Another chemical found to be harmful to boys.

Oct 31, 2008

Saillenfait AM, Sabatéa JP and F Gallissot. 2008. Diisobutyl phthalate impairs the androgen-dependent reproductive development of the male rat. Reproductive Toxicology 26(2):107-115.

Synopsis by Jennifer Adibi

Another chemical commonly found in the urine of U.S. residents was added to the list of those that are possibly contributing to the subtle feminization of boys.

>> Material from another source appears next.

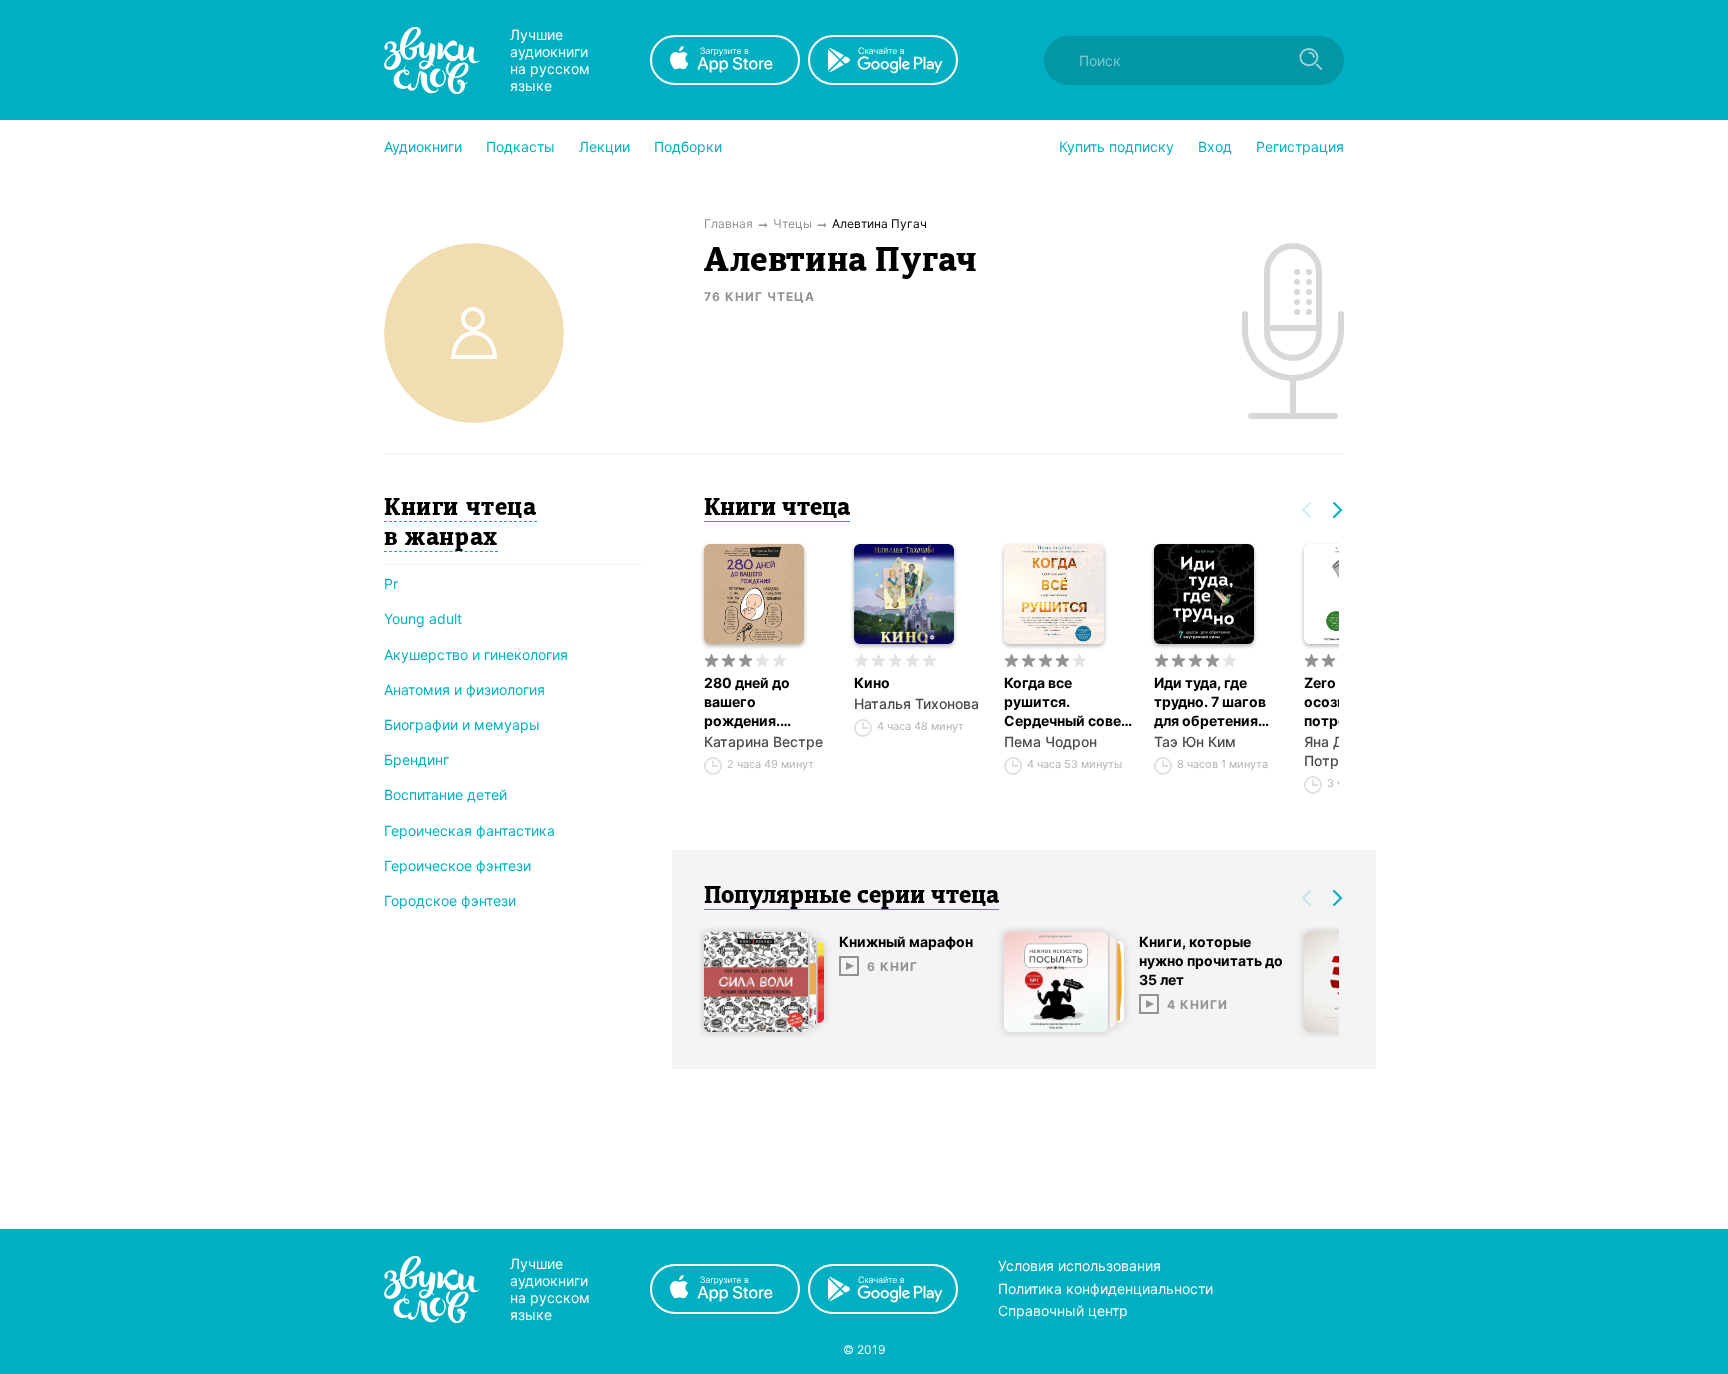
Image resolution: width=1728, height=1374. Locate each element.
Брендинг (416, 759)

Diisobutyl phthalate (DiBP) was shown in a recent study to cause similar defects in the male rat genitalia as does di-n-butyl phthalate (DnBP) when given during pregnancy. DiBP is used predominantly as a plasticizer in plastics, varnishes and adhesives and has been measured in the urine of most U.S. residents.

One published study reports a similar association of DiBP exposure in pregnant mothers with reduced AGD in their boy babies indicating that this finding may be relevant to humans.

The two chemicals are similar in their structure and in their uses. At a dose low enough not to cause harm to the mother (250 mg/kg day), when exposed in the womb  male rat pups had a smaller distance between the anus and genitalia (anogenital distance or AGD), making them more like females.

Researchers gave 4 doses of DiBP during the period in pregnancy when the male reproductive system is forming. The control group received only corn oil and another group received a comparable dose of DnBP. Other adverse effects were also caused by DiBP,  including the incorrect placement of the opening in the penis (hypospadias), undescended testes (cryportchidism) and defective sperm production.

Overall, DiBP caused similar effects as DnBP but at a slightly lower frequency.